***** Input data
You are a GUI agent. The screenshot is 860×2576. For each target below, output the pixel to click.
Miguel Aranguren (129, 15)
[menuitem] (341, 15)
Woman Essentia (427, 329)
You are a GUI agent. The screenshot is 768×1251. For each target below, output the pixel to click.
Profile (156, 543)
**********
***** Input data
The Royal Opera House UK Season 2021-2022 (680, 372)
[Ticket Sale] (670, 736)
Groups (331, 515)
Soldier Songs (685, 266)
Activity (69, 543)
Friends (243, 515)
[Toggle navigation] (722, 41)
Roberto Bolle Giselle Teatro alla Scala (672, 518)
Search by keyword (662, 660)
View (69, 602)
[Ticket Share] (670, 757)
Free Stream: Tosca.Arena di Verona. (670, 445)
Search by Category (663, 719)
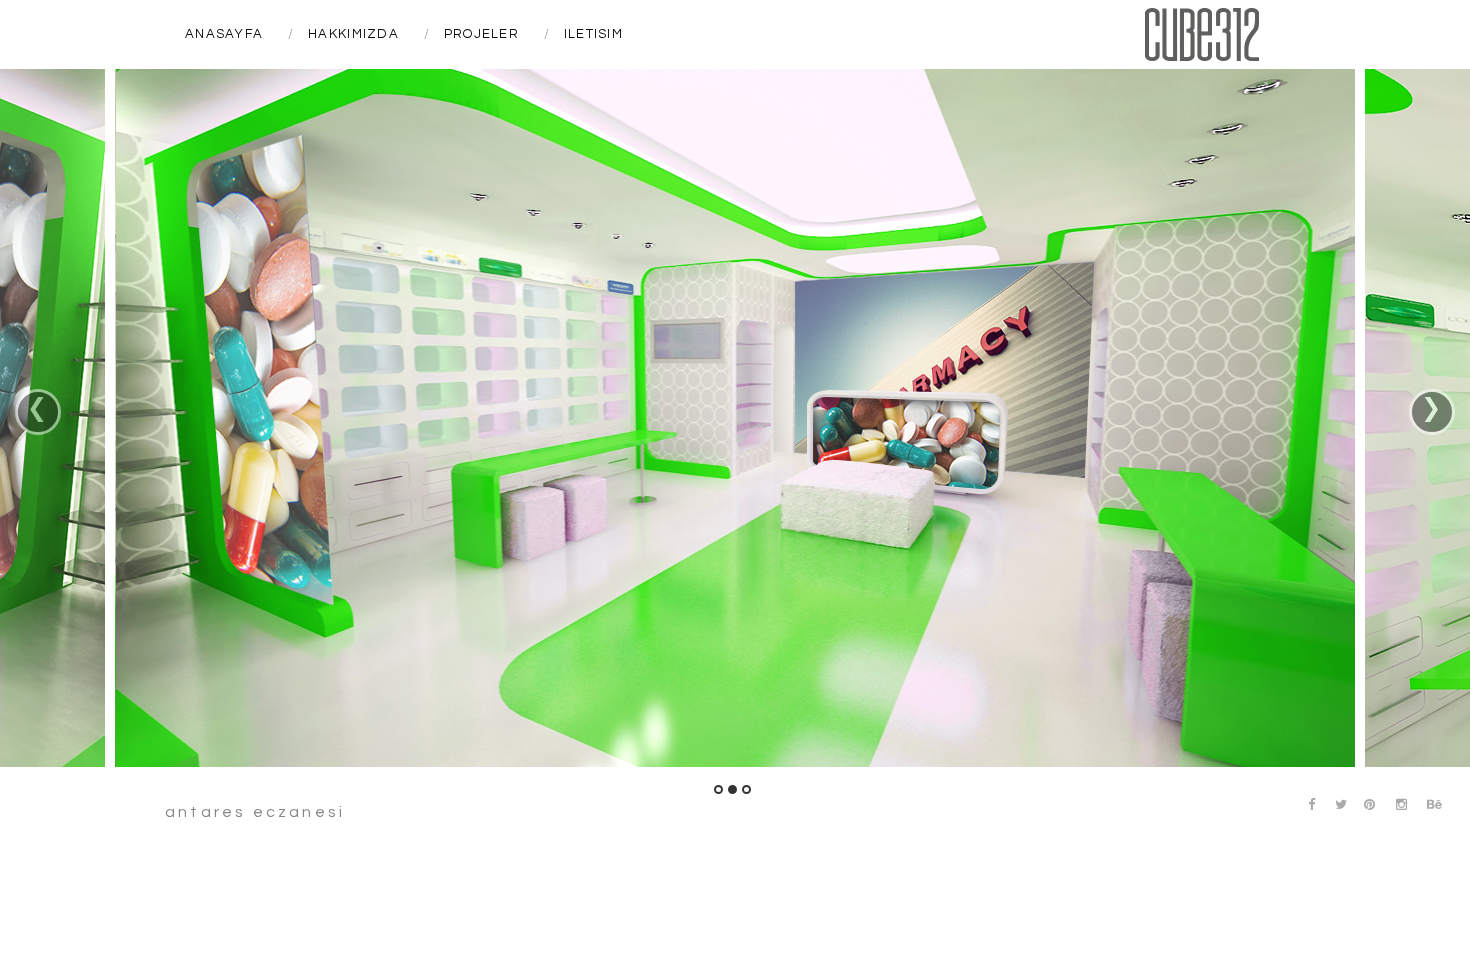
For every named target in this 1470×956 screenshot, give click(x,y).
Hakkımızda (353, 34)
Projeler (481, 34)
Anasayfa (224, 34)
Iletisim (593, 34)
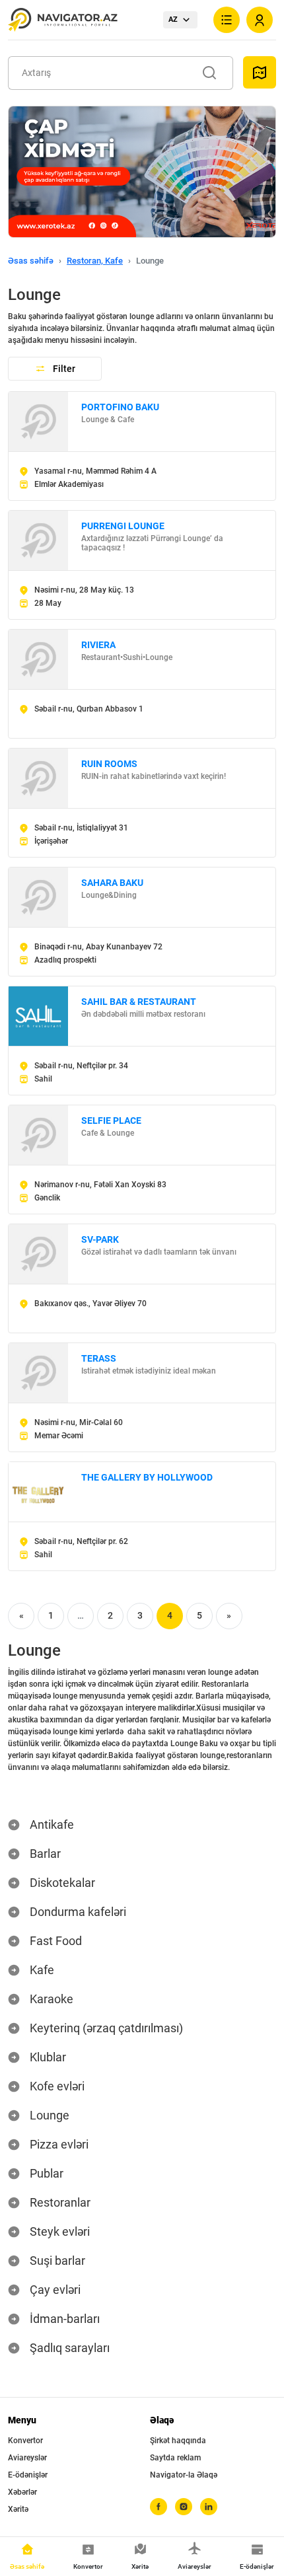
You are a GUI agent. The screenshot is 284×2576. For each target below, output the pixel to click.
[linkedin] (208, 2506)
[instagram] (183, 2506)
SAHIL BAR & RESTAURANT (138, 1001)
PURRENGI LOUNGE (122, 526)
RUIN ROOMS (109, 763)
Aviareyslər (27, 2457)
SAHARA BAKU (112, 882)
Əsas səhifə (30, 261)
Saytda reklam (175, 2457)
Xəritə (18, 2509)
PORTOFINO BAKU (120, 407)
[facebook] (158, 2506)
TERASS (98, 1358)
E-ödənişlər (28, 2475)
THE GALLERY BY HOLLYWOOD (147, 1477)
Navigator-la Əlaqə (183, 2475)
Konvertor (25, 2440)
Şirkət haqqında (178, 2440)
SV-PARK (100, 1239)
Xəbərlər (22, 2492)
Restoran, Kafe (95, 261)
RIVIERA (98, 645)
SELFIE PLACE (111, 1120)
**********
***** Input data
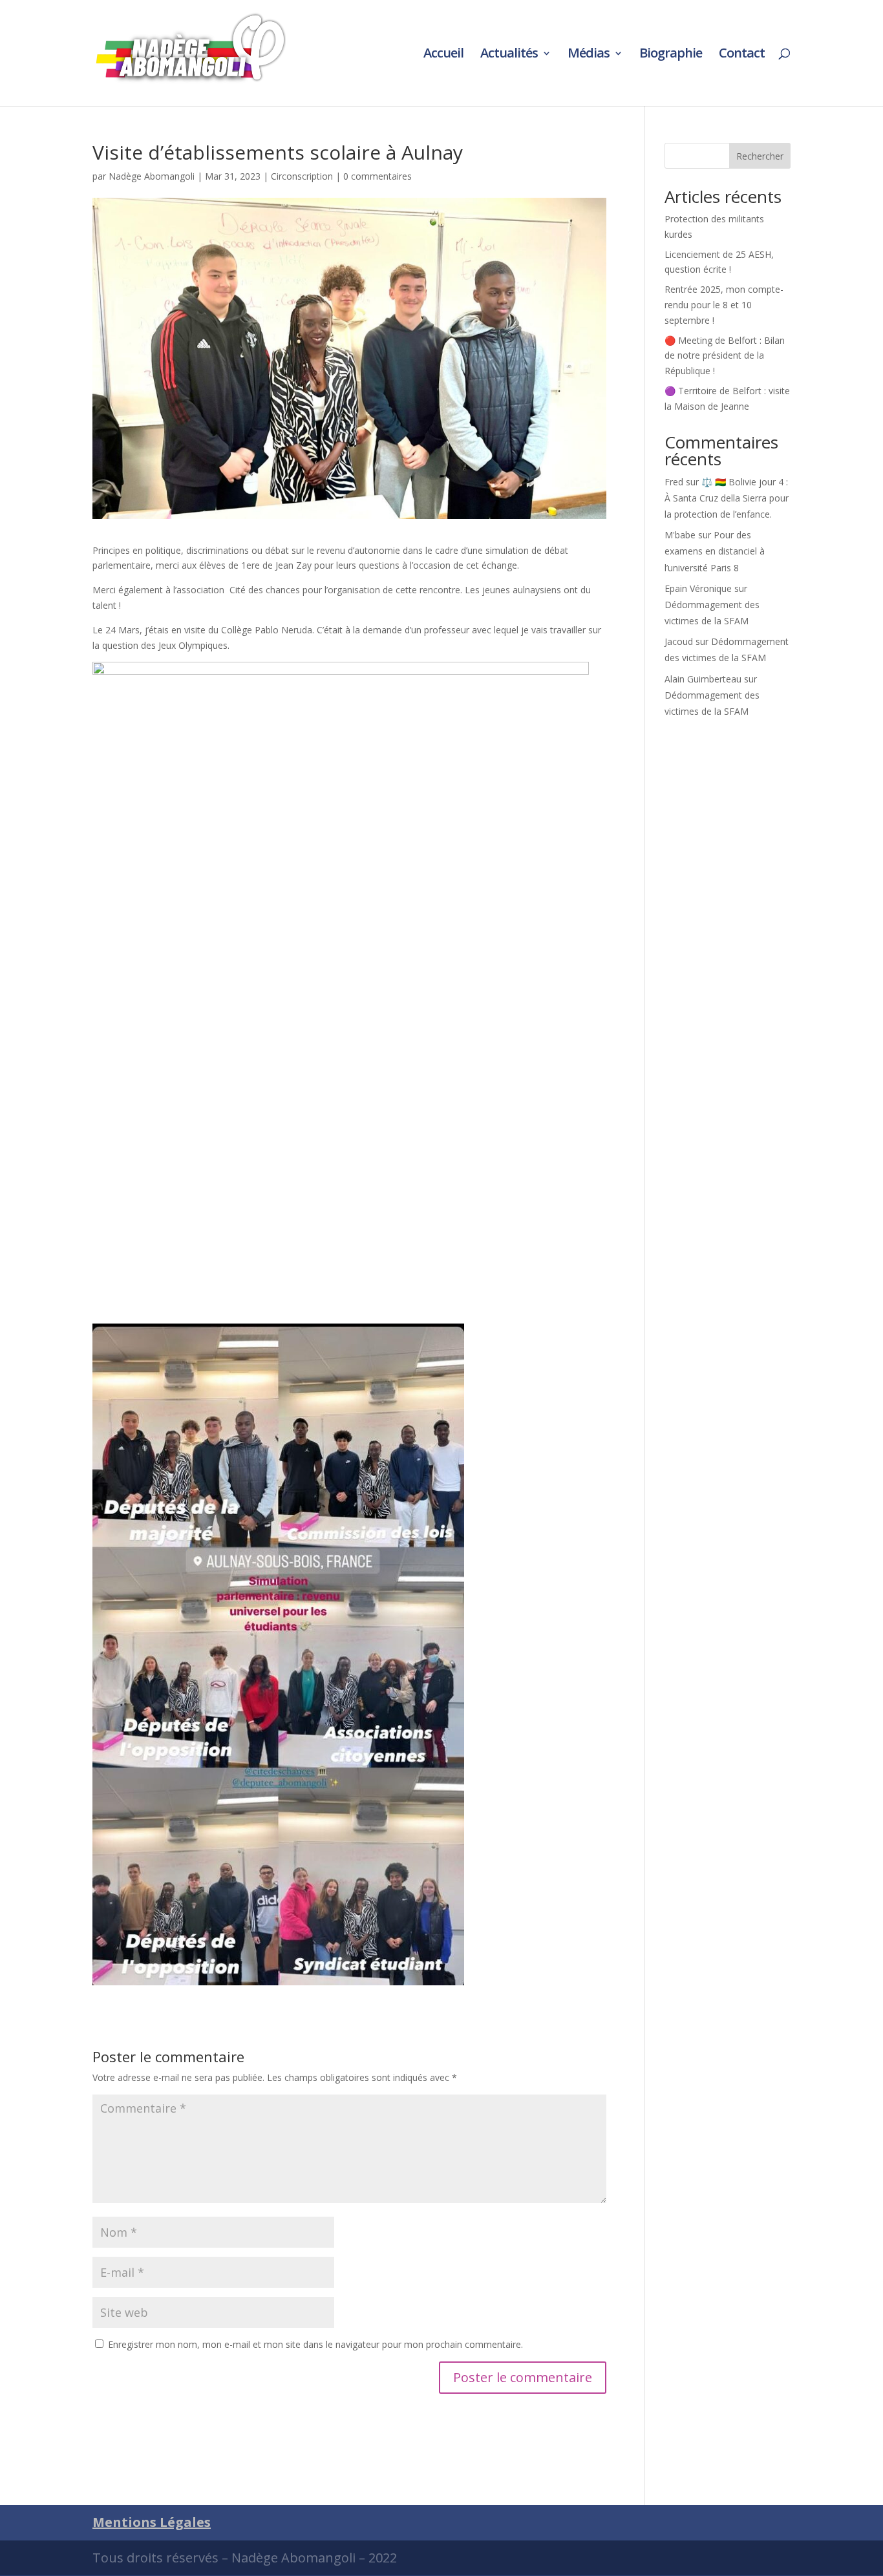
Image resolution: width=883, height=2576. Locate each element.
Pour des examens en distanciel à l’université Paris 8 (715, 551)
**********
Work required: Above are the records. Print exactly, and only, the lines from the line with "SV-PARK (100, 1239)" to the line with "SELFIE PLACE (111, 1120)", both inclusive.

Answer to this task:
SV-PARK (100, 1239)
Xəbərlər (22, 2492)
Restoran, Kafe (95, 261)
RIVIERA (98, 645)
SELFIE PLACE (111, 1120)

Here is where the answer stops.